Amanda Cooper
LONDON (Reuters) – Global shares suffered their first monthly losses in six months on Tuesday ahead of a slew of economic data, earnings and a U.S. Federal Reserve meeting, while the yen weakened a day after proposed intervention lifted it from 34- summer level. minimums.
The MSCI All-World index was up 0.1% on the final day, helped by gains in Europe and some positive momentum following a rally on Wall Street the previous day. But the index will lose 2.2% in April, its worst monthly performance since October.
In Europe, investors digested earnings from some of the region’s biggest companies, including lenders HSBC, whose chief executive unexpectedly announced his retirement, and Santander (BME:), as well as consumer heavyweights such as Adidas (OTC:) and airlines such like Lufthansa. .
On the earnings front, Apple (NASDAQ:) will be in focus when it reports first-quarter earnings after the market closes.
The results are competing with macroeconomic data to be the biggest catalyst for the broader market, with the all-important US jobs report due out this week as well as the results of the Fed’s two-day policy meeting on Wednesday.
Right now, the Japanese yen is in focus after Monday’s sudden rise from a new 34-year low of 160.245, with traders citing government intervention in yen buying.
Markets had expected Japan might intervene to support the yen after the currency fell more than 10% against the dollar this year.
The yen came under renewed pressure on Tuesday, pushing the dollar up 0.35% to 156.87 per dollar.
remove advertising
.
Japan’s top currency diplomat Masato Kanda said on Tuesday that authorities were prepared to deal with currency issues around the clock, but declined to comment again on whether the Finance Ministry had intervened a day earlier.
“We are ready 24 hours a day, so it doesn’t matter whether it’s London, New York or Wellington (clock),” the finance vice minister for international affairs told reporters.
ELIMINATE THE YIELD DIFFERENCE
Vasu Menon, managing director of investment strategy at OCBC, said intervention alone could not close the interest rate gap, which is largely responsible for the yen’s fall.
The yen came under pressure as interest rates in the US rose and remained near zero in Japan, leading to a flow of money out of the yen and into higher-yielding assets.
“Much now depends on the outcome of the Fed’s policy meeting this week,” Menon said.
Investors have consistently had to lower expectations about the timing and size of U.S. rate cuts this year following hotter-than-expected inflation reports, with markets pricing in a 57% chance of a rate cut in September, the CME FedWatch Tool showed.
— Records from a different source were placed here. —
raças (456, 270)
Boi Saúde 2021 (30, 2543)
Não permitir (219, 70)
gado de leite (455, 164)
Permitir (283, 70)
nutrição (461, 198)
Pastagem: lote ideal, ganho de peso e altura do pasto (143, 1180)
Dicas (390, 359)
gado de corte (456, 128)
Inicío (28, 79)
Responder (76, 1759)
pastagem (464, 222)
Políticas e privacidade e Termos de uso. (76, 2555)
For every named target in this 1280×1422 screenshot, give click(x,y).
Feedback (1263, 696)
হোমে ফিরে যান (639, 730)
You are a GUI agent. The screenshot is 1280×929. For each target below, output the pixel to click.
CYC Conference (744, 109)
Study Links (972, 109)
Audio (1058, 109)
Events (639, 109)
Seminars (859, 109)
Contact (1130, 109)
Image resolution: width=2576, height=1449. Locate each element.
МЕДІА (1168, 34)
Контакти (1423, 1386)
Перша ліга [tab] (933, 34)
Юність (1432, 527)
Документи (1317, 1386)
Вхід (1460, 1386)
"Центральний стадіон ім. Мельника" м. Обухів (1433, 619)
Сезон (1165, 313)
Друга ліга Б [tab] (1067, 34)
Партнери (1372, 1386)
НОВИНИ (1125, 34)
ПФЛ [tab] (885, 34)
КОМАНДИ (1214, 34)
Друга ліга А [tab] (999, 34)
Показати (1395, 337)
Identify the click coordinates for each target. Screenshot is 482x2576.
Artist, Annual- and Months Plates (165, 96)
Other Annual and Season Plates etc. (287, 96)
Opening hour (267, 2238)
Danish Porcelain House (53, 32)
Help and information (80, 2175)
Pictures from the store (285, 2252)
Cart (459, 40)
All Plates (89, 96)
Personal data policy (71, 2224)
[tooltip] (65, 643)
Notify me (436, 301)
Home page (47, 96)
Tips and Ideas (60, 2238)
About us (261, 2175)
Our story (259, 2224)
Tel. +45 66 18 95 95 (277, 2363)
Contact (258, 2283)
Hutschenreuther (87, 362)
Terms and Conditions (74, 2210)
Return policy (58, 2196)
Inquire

“Either you believe that the inflation fundamentals indicate a structural recovery in inflation, or, more importantly, the first quarter was a failure and things will go back to landing mode,” Lombard Odier economist Sami Chaar said, adding that this second scenario was his base. deal right now.
“Inflation will be the judge and jury of what the Fed does.”
Traders are now pricing in a 35 basis point cut in 2024, well below the 150 basis point cut projected at the start of the year.
remove advertising
.
Changing US rate expectations sent Treasury yields and the dollar higher, dominating the foreign exchange market. Against a basket of currencies, the dollar rose 0.2% to 105.9. The index rose more than 1% in April and is up more than 4% this year.
Meanwhile, stock index and Nasdaq futures fell 0.1%, indicating some weakness at the late open.
US stocks ended higher overnight, helped by a sharp rise in Tesla (NASDAQ:) shares after the electric vehicle maker made progress in winning regulatory approval to launch its cutting-edge driver assistance program in China.
Oil prices remained largely stable. Futures were unchanged at $82.73 a barrel, down from $88.41.
The price was last down 0.9% at $2,314 an ounce.